Problem to solve: The job is to output each record exactly as it stands, pictures excluded.

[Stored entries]

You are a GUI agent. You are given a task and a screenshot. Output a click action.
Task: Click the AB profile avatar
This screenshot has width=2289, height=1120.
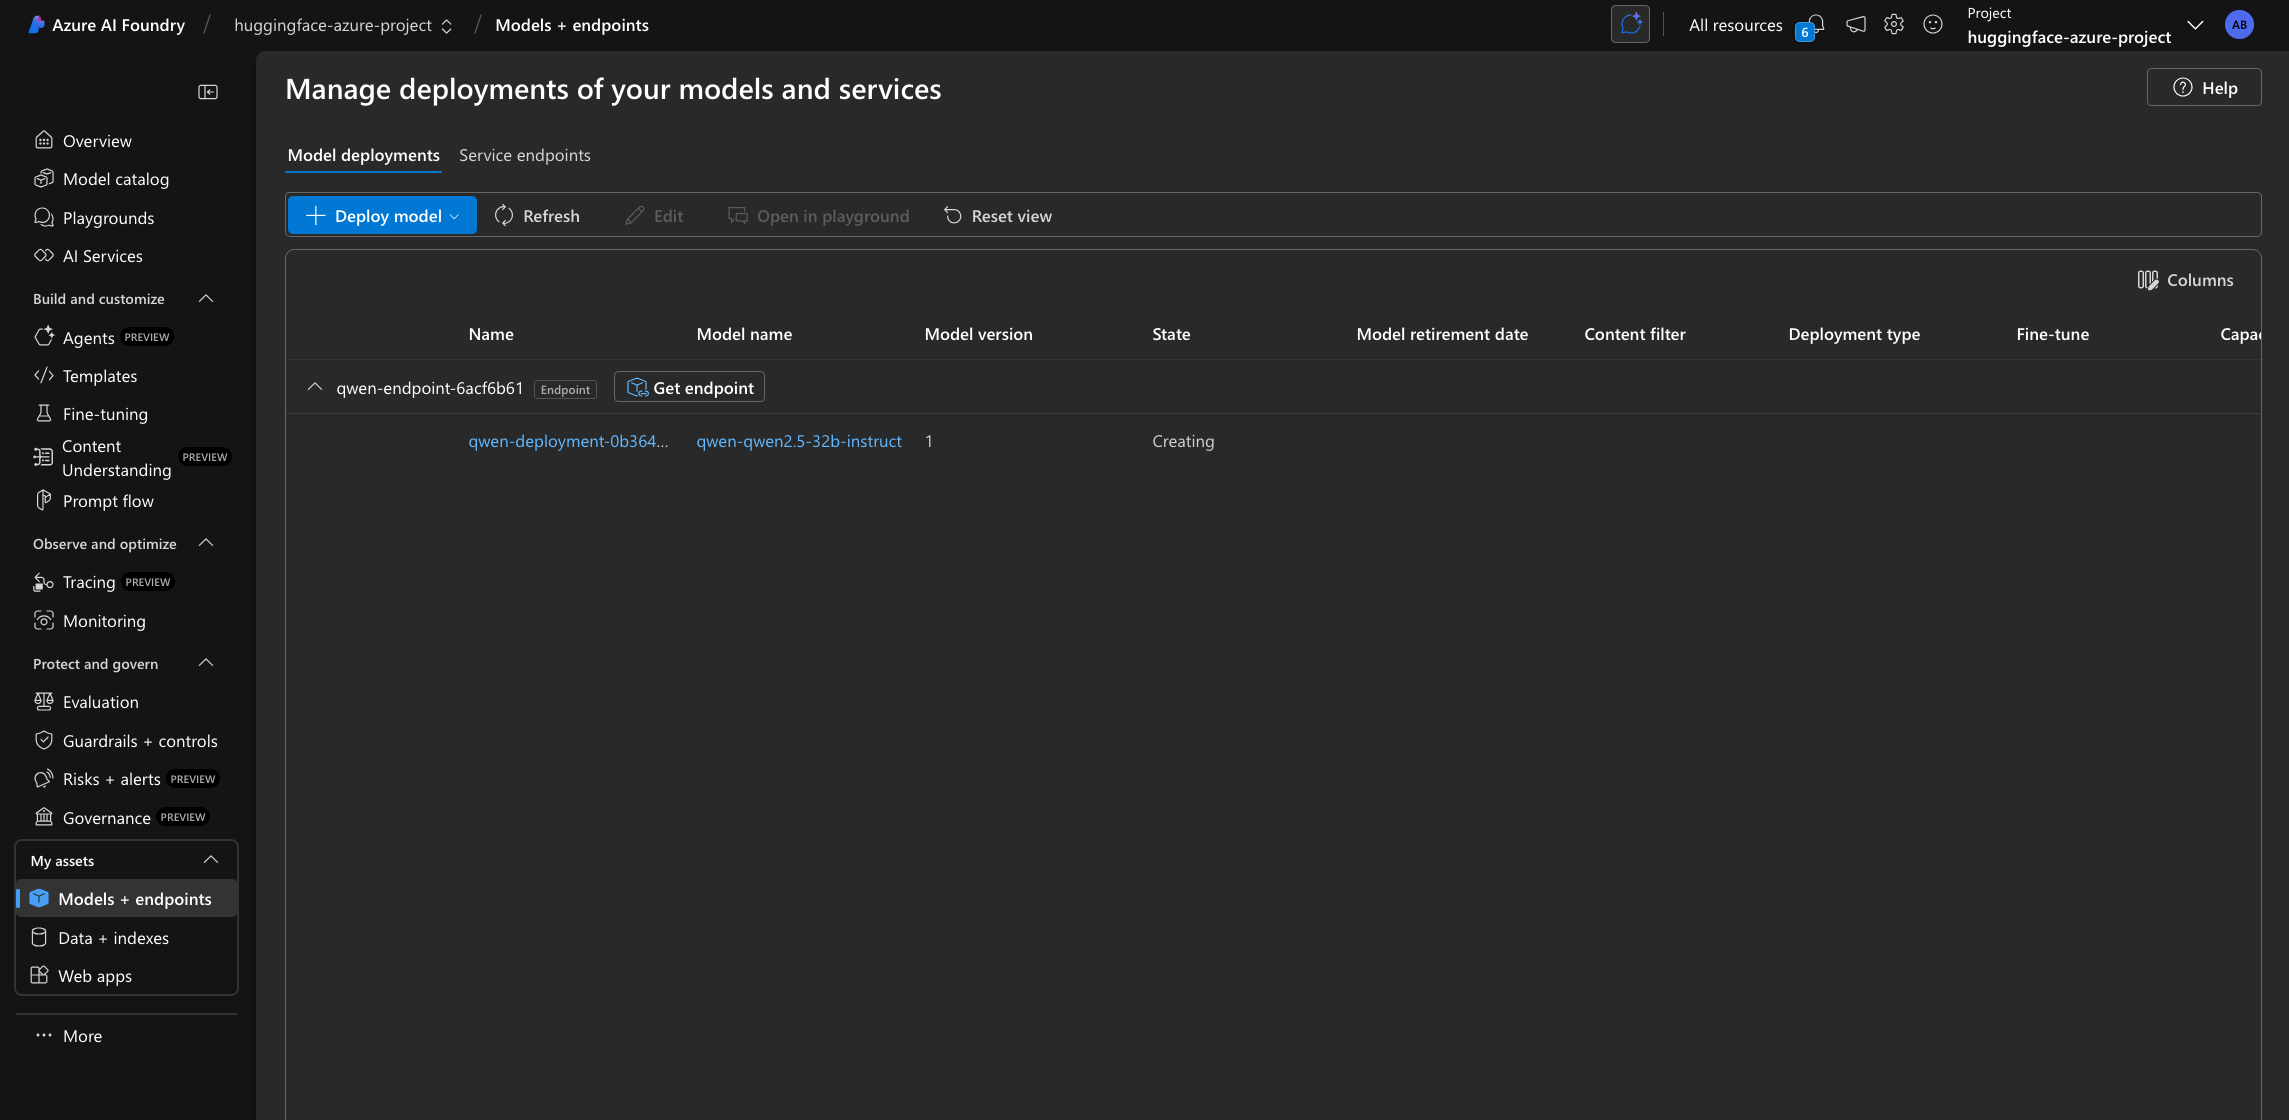pos(2239,24)
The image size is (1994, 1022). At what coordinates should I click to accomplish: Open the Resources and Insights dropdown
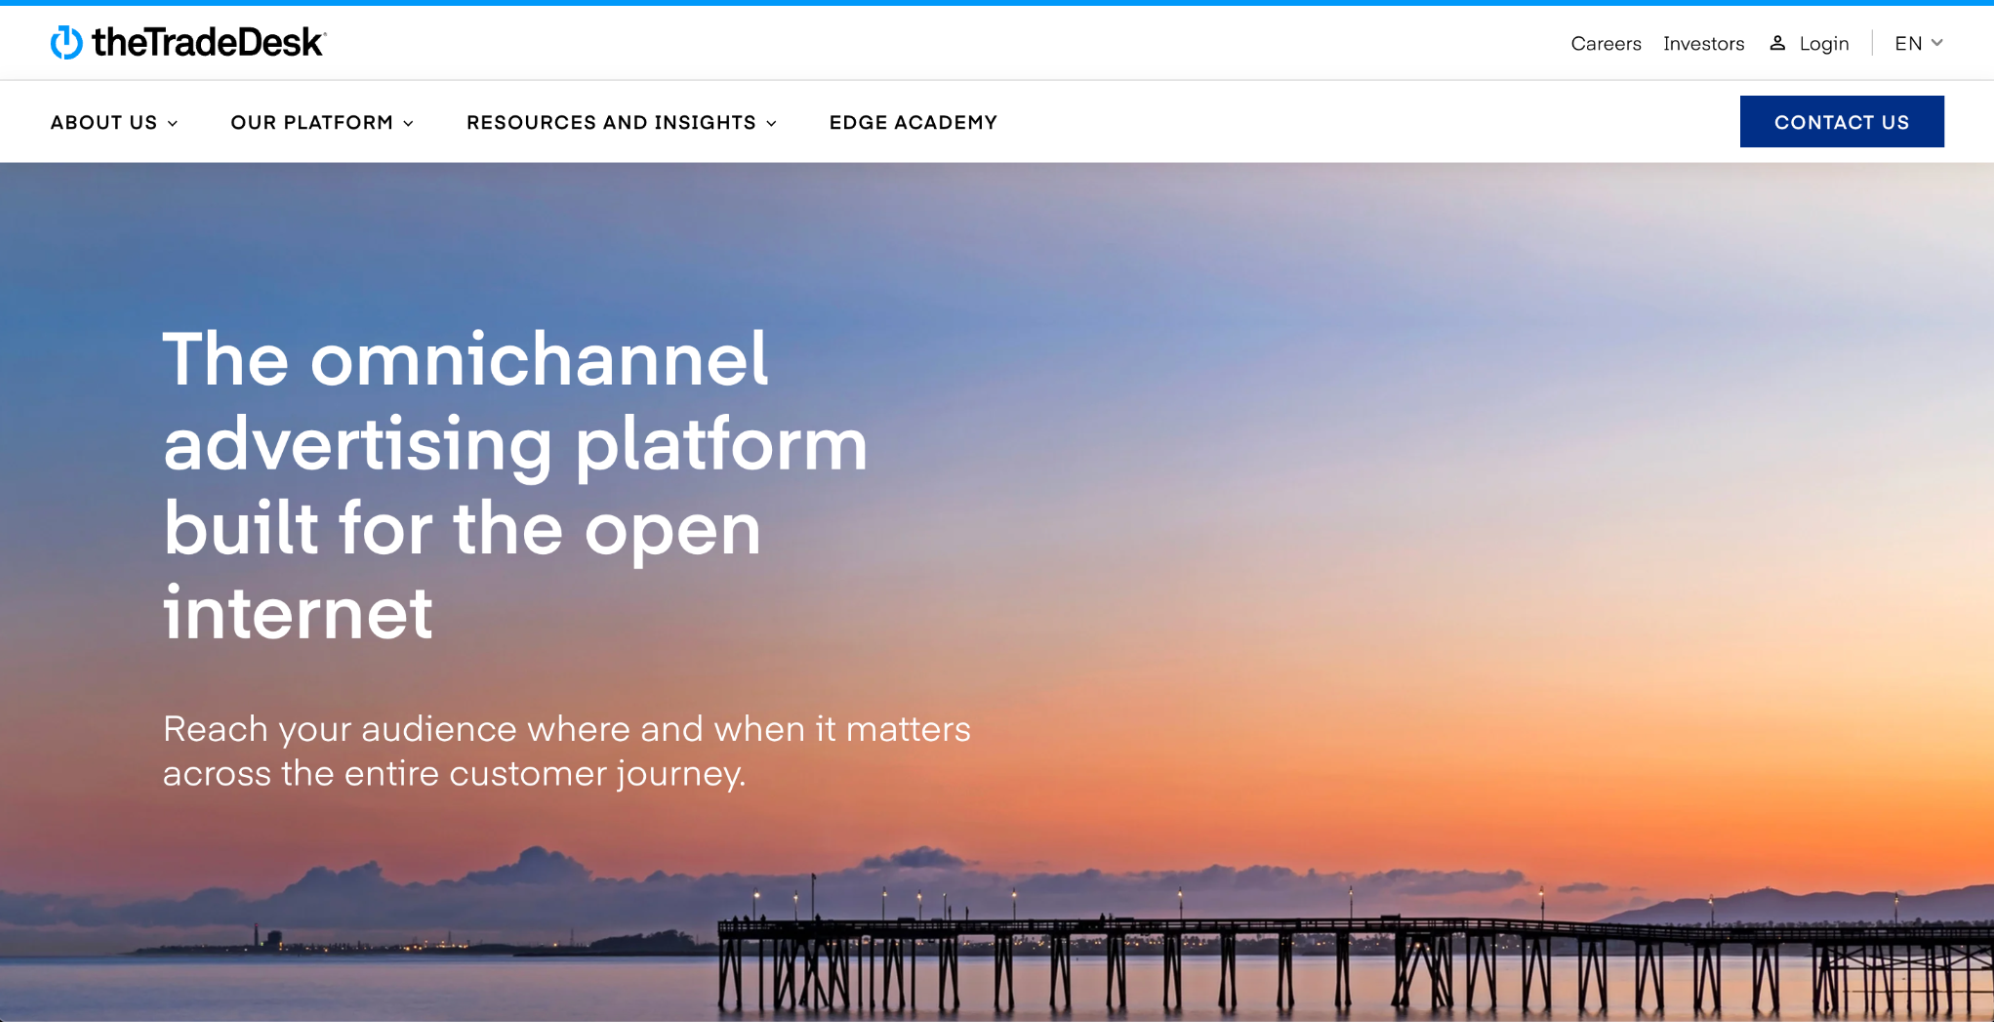(x=610, y=121)
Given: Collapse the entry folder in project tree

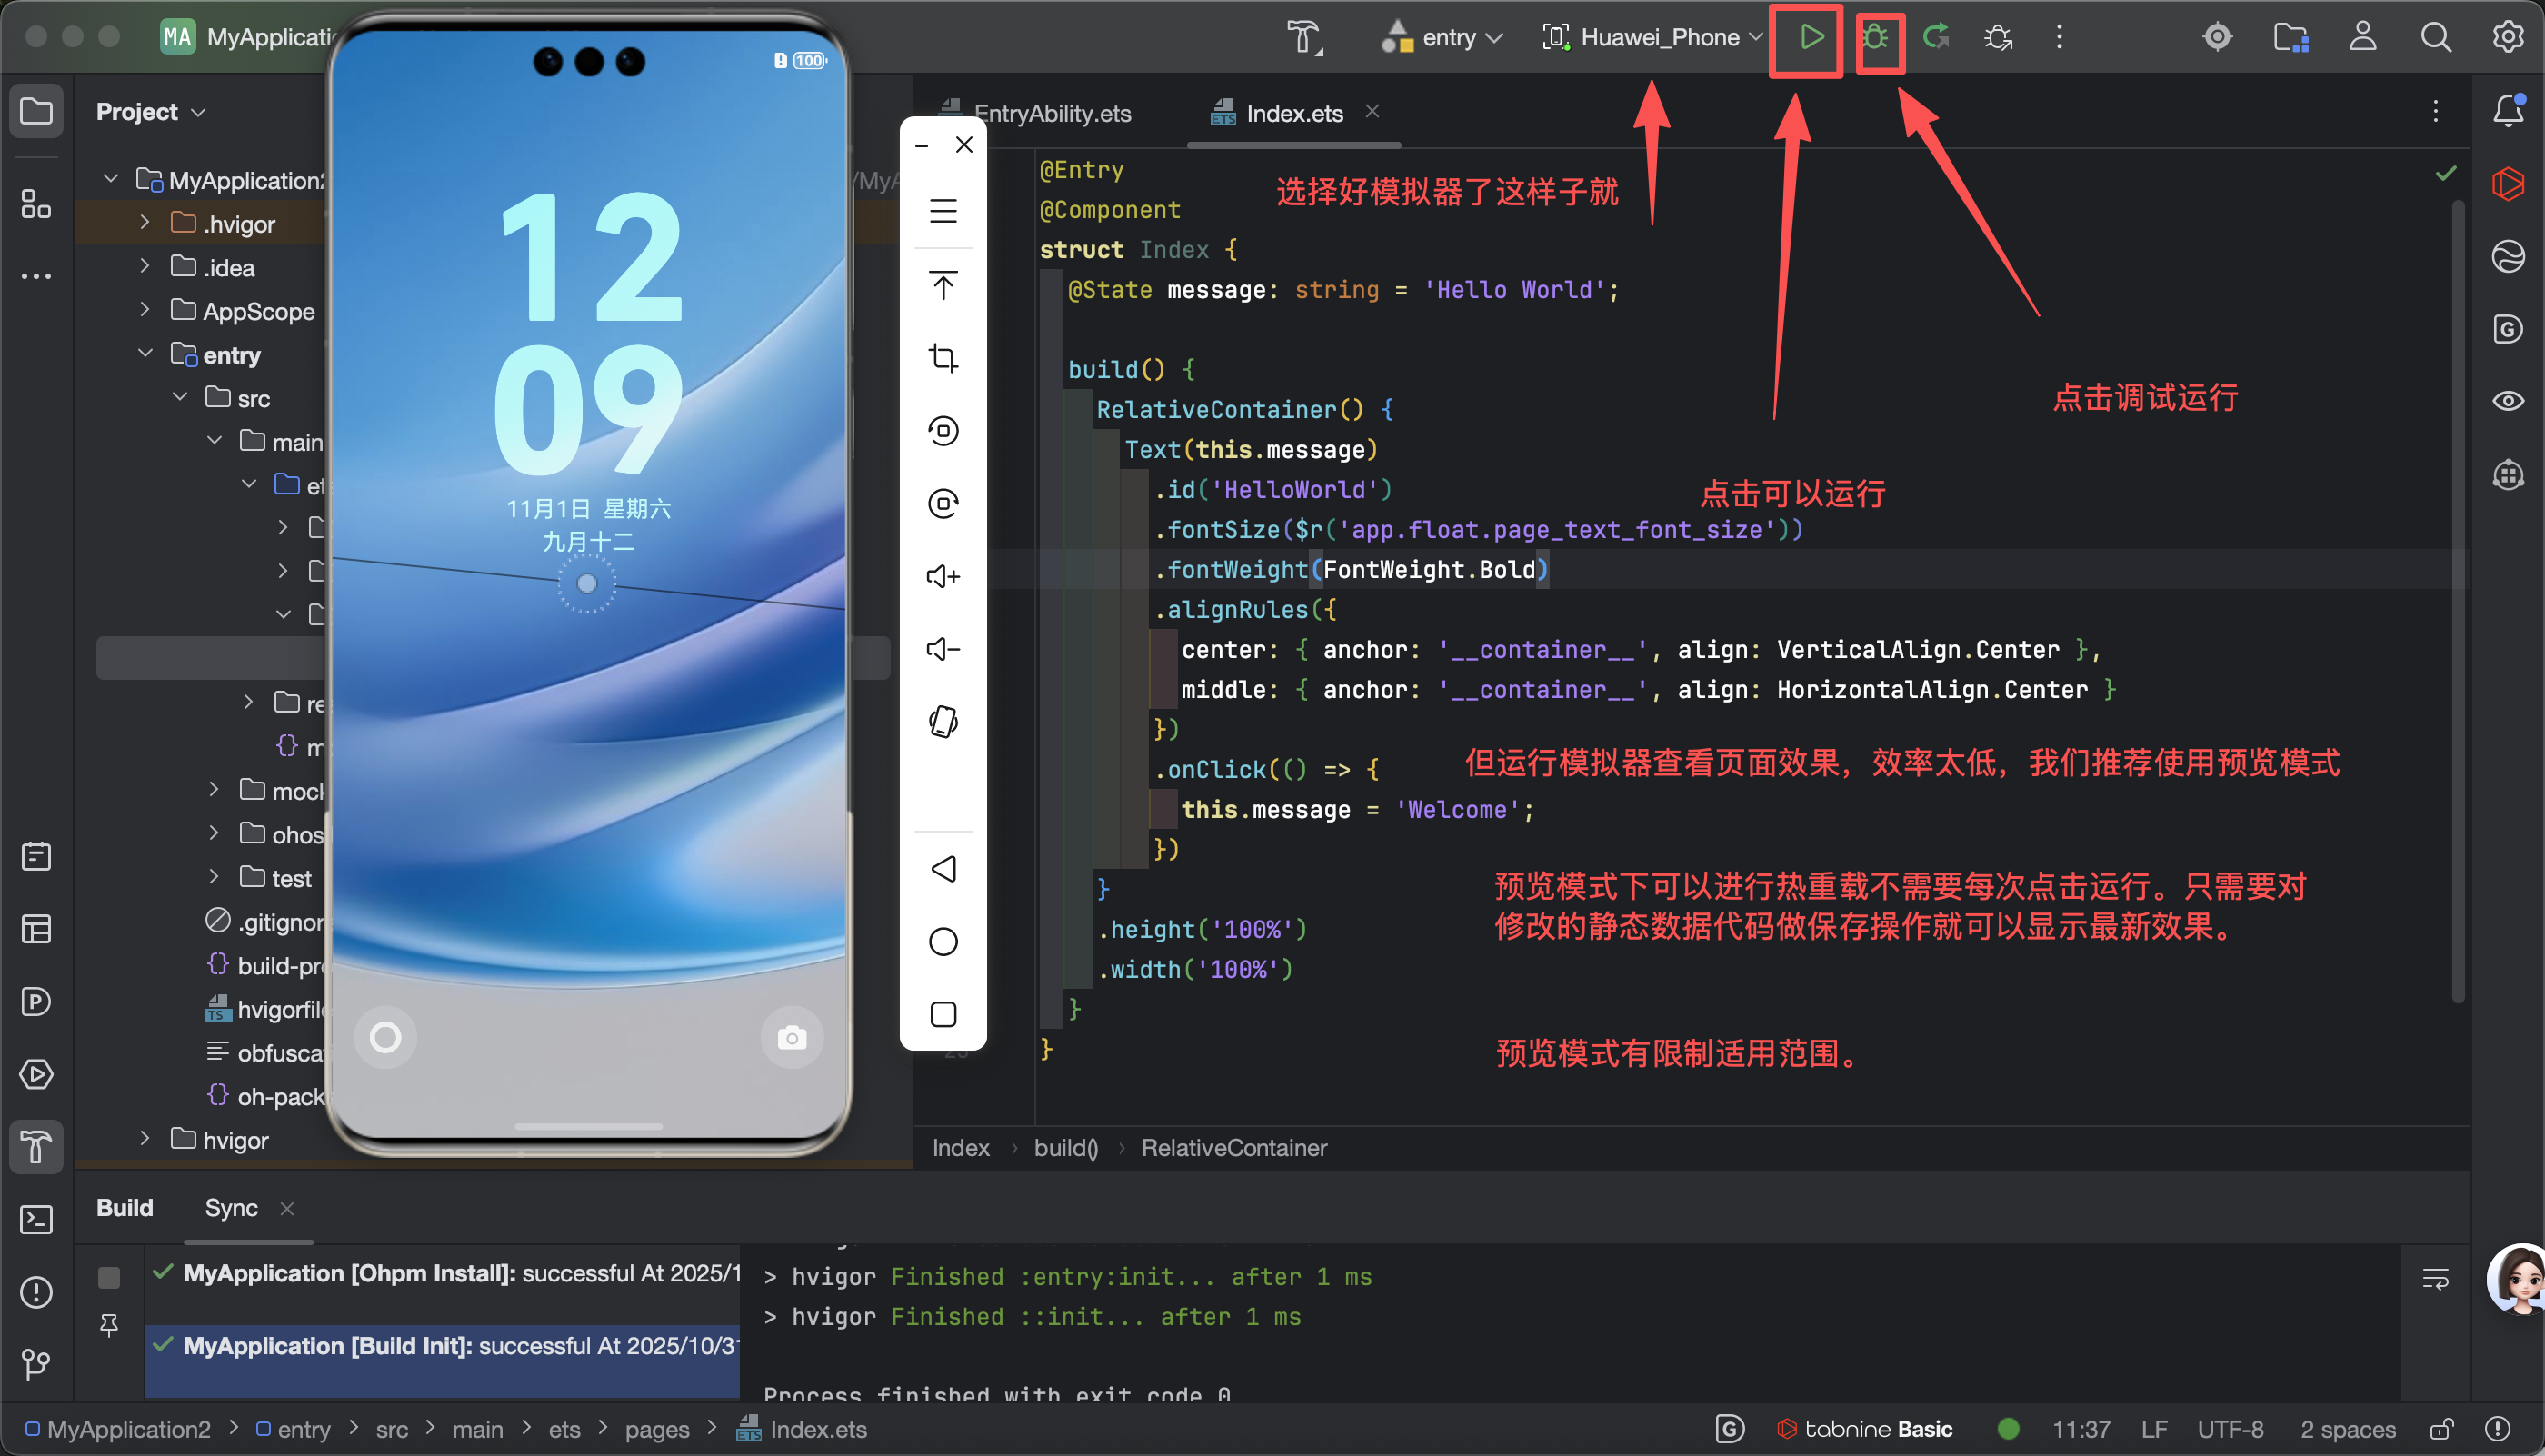Looking at the screenshot, I should [x=145, y=354].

Written response:
You are a GUI agent. You are given a task and a screenshot. Output a click action.
Task: Click the AB profile avatar
This screenshot has width=2289, height=1120.
pos(2239,24)
The image size is (1994, 1022). At what coordinates should I click to accomplish: Open the Resources and Insights dropdown
(x=610, y=121)
Given: Collapse the entry folder in project tree

Looking at the screenshot, I should [x=145, y=354].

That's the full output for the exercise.